* _TASK OBJECTIVE_: Return all the data, word for word.

* _DATA SECTION_:
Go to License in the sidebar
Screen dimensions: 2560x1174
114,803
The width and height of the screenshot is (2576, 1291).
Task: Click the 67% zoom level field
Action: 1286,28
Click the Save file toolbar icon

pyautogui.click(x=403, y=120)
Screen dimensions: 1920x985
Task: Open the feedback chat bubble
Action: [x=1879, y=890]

* _ANSWER_:
Go to License in the sidebar
Screen dimensions: 2560x1174
114,803
The width and height of the screenshot is (2576, 1291).
Task: Click the 67% zoom level field
Action: 1286,28
Click the Save file toolbar icon

pyautogui.click(x=403, y=120)
Screen dimensions: 1920x985
Task: Open the feedback chat bubble
Action: [x=1879, y=890]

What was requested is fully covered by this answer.